Time: O(N), iter every node in the graph once and iter its child once
Space: O(N), visitedThenColor + stack

explanation

1. start node i if not visited, color be 1 for one group then push i to stack
2. stack size 1 then
3. while
   1. find adjacent nodes for node i, iter them
      1. check if visited, not then set color for the other group, push to stack
      2. if visited, then compare color between the node i and the adjecent
         1. same => false

tip: 1^3 = 2, 2^3 = 1

why?
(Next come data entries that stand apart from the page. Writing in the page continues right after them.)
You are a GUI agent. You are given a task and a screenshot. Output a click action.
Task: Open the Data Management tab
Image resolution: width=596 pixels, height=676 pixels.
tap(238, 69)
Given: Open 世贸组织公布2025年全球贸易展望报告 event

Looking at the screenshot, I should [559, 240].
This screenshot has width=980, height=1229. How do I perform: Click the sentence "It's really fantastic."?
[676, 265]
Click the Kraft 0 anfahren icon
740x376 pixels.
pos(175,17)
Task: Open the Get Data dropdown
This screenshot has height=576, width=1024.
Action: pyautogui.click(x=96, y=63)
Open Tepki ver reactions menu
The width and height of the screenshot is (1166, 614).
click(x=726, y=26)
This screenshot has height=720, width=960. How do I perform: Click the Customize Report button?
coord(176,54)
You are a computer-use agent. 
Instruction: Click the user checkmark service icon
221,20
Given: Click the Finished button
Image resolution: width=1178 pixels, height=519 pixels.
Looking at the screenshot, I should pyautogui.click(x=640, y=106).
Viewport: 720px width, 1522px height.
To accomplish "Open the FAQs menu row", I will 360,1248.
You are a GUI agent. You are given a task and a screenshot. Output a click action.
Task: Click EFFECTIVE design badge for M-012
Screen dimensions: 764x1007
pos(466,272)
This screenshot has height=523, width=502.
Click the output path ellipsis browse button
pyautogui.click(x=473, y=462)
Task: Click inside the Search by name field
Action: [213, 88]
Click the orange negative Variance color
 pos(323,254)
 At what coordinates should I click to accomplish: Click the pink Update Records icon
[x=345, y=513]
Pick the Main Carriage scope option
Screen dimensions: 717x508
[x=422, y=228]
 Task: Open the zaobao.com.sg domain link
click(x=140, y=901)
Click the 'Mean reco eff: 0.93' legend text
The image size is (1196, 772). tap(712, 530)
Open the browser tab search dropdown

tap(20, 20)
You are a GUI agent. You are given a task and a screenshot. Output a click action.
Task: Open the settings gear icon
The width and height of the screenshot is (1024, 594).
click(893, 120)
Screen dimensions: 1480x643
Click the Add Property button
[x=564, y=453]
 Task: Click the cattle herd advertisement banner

XOR bitwise operation same: 0, diff: 1
3 <= 11
2 <= 10
1 <= 01

11^10 = 01 => 1
11^01 = 10 => 2

how many element? 4 + 8, space? 4 + 8
[
    [1,3],
    [0,2],
    [1,3],
    [0,2]
]
START
  for: i = 0, color=1, 0:push
    while:
      curr=graph[0], 
      for:
	      1:push,
    	  3:push [3, 1]
      stack:3, curr=graph[3], color=2, 
      for:
        0:color1,
        2:push [2, 1]
      stack:2, curr=graph[2], color=1, 
      for:
      	1:push, 3
        :color2! [1, 1]
      stack:1, curr=graph[1], color=2, 
      for:
      	0:color1!, 
        2:color1! [1]
      stack:1 curr=graph[1], color=1, 
      for:
      	1:color2!, 
        3:color2! []
      *visitedThenColor= [1, 2, 1, 2]
      
  for: i = 1
  for: i = 2
  for: i = 3
END

UF - Need to Study

class Solution {
    int[] parent;
    public boolean isBipartite(int[][] graph) {
        int N = graph.length;
        parent = new int[N];
        for(int i = 0; i < N; i++)
            parent[i] = i;
        
        for(int i = 0; i < N; i++) {
            for(int j = 0; j < graph[i].length; j++) {
                if(find(i) == find(graph[i][j]))
                    return false;
                union(graph[i][0], graph[i][j]);
            }
        }
        
        return true;
    }
    
    private int find(int x) {
        while(x != parent[x])
            x = parent[x];  
        return x;
    }
    
    private void union(int x, int y) {
        int parentX = find(x);
        int parentY = find(y);
        parent[parentY] = parentX;
    }
}

DFS with recursion

    public boolean isBipartite(int[][] graph) {
        int N = graph.length;
        int[] colors = new int[N]; // 0 not colored, 1 = Red, -1 = Blue
        for(int node = 0; node < N; node++)
            if(colors[node] == 0 && !dfs(graph, node, 1, colors))
                return false;
        
        return true;
    }
    
    private boolean dfs(int[][] graph, int node, int color, int[] colors) {
        if(colors[node] != 0)
            return colors[node] == color;
            
        colors[node] = color;
        for(int adjNode : graph[node])
            if(!dfs(graph, adjNode, -color, colors)) 
                return false;
        
        return true;
    }
}